The need for this postediting was humorously presented in Mark Twain's hilarious essay in which he translates his story of the jumping frog back from its French rendering. "Eh bien!" goes his word-for-word version. "I no saw that that frog had nothing of better than each frog." Such a translation would be dangerous for a surgeon seeking technical background in a foreign tongue for some risky new operation.

Nevertheless, there is a strong tendency today to use word-for-word MT for the preliminary drudgery of classifying foreign writings. Of the millions of words turned out by the world's technicians in all fields, only a very small part is truly informative. Somebody must winnow out the genuine contributions by reading everything, good and bad alike. To avoid this, it is proposed that computers be set to work merely indexing foreign articles as to subject and general content. To do this the computer will need to be provided with a list of key words in a given subject. When a whole article is fed to it, the machine will locate and assemble translations of the key words with page references. By inspecting a finished index of many such articles, an expert can quickly tell which items will interest him.

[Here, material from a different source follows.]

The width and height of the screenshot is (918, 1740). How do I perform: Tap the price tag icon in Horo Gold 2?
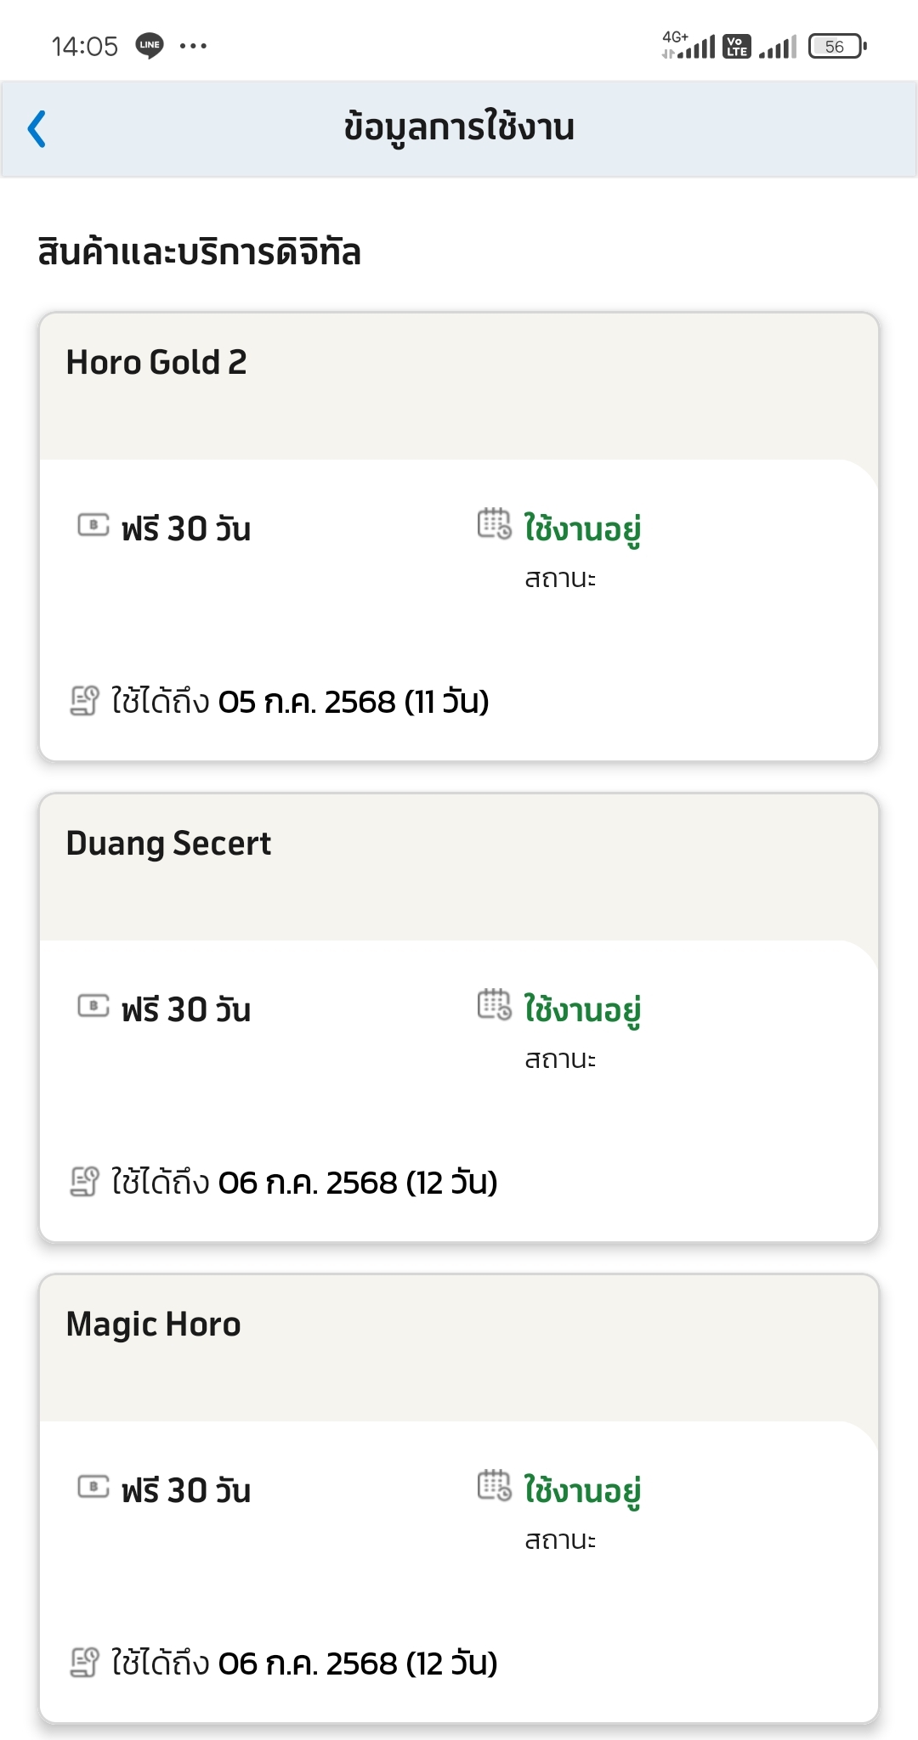tap(94, 525)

AN EXTENSION of this idea will be the abstracting of specific articles after indexing. Much more elaborate machine preparation will be necessary, because abstracting involves choice. The instructions will direct the computer to look for ideas. As it finds them it will assemble them in order and finally print them out. Any person familiar with the subject can then decide which article will be of use to him and can have them translated in the usual way.

Abstracting, however, does not face up to the real problem of machine translation. The final goal is high-grade automatic communication between tongues that can be relied upon for accuracy and, indeed, will make a reasonable job of preserving style. The computer must come close to functioning as a human translator functions; it must do something perilously like thinking. The obvious difficulty is that a word-for-word rendering is not good enough. It fails to take into account differences in word order, syntax, and grammar. Thus, the mechanical dictionary in the advanced machine must contain not only all forms and meanings of all words but must be able to interpret the significance of varying word arrangements.

It is impossible to accomplish this without loading the memory with a great number of rules telling the robot what to do in an enormous variety of situations. Computer designers expect that a really adequate machine memory will need a capacity of a billion or more separate bits of information. But they are surprisingly comfortable about this staggering requirement and have said, simply, "Tell us exactly what your rules are and how they work, and we will build a machine that will handle them."

The trouble is that linguists and grammarians have not yet discovered the rules, as they apply between two different languages. In fact, researchers in the machine translation art have spent nearly all of their first decade in trying to find them. Their problem has broken down into two parts: first, the painstaking discovery of the patterns of dependence between the rules of one language and those of another, and second, the translation of these patterns into rigorously logical structures with which a computer can deal. So far, a method of establishing logical rules is all that has come to light. The method consists of comparative studies of each pair of languages which will yield, in the end, a complete description of the interplay between their structures.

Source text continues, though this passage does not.